───── Entries shown ─────

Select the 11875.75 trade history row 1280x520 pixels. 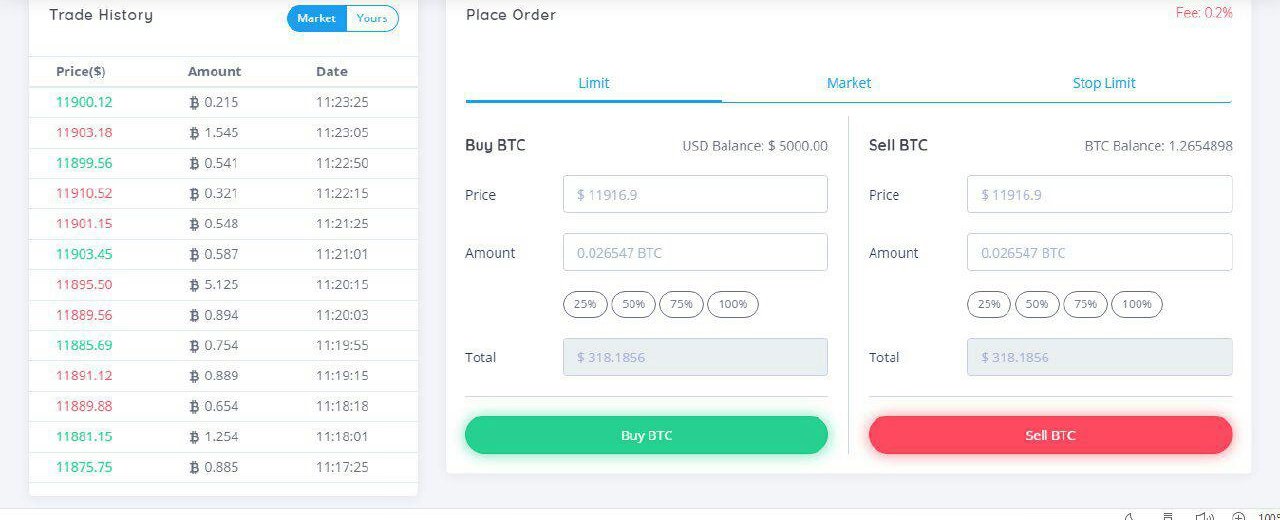223,467
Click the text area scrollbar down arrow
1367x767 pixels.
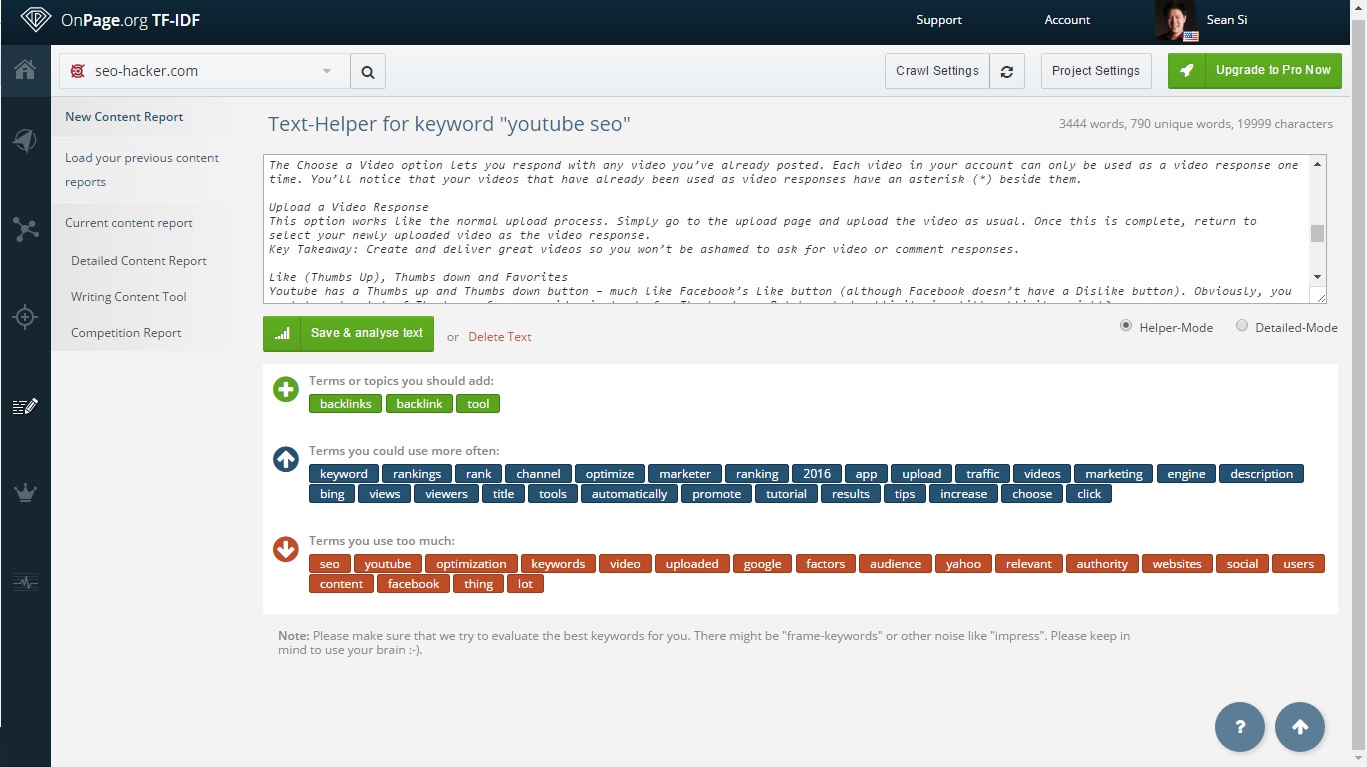pos(1317,277)
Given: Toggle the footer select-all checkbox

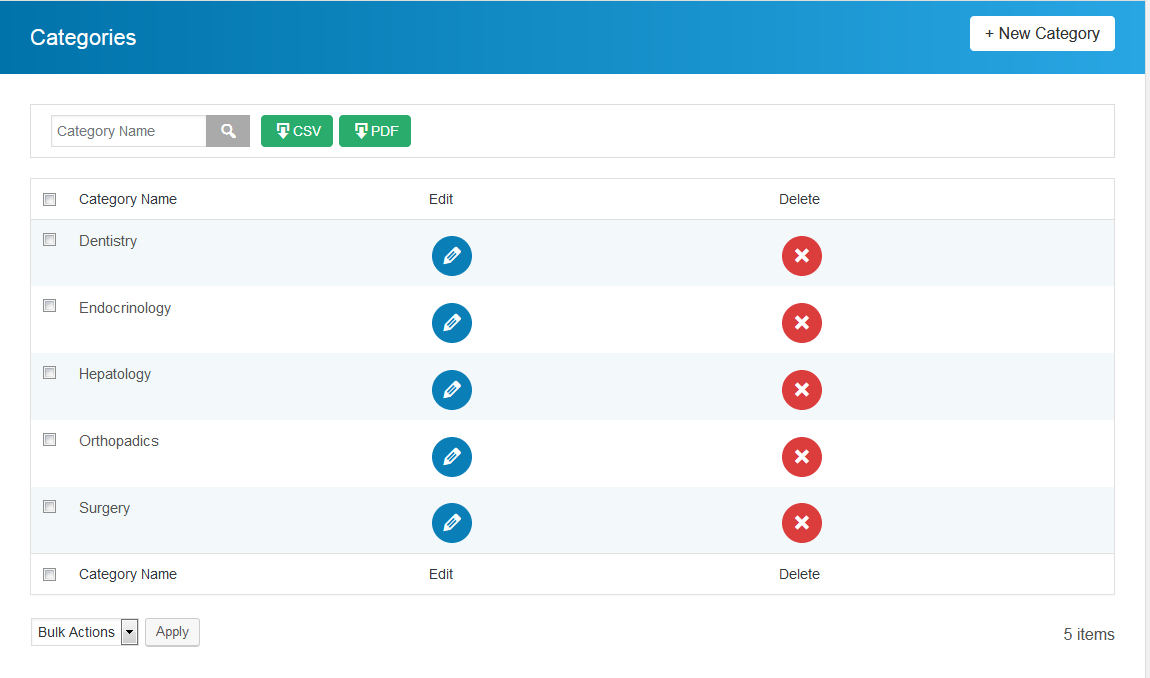Looking at the screenshot, I should pos(50,575).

─────

**Assignment**
Only the lines from the one with "Click the text area scrollbar down arrow" to the last line of the listing, inclusive, are to be set down, exactly as they stand and without pictures.

**Output for this exercise**
Click the text area scrollbar down arrow
1367x767 pixels.
pos(1317,277)
Given: Toggle the footer select-all checkbox

Looking at the screenshot, I should pos(50,575).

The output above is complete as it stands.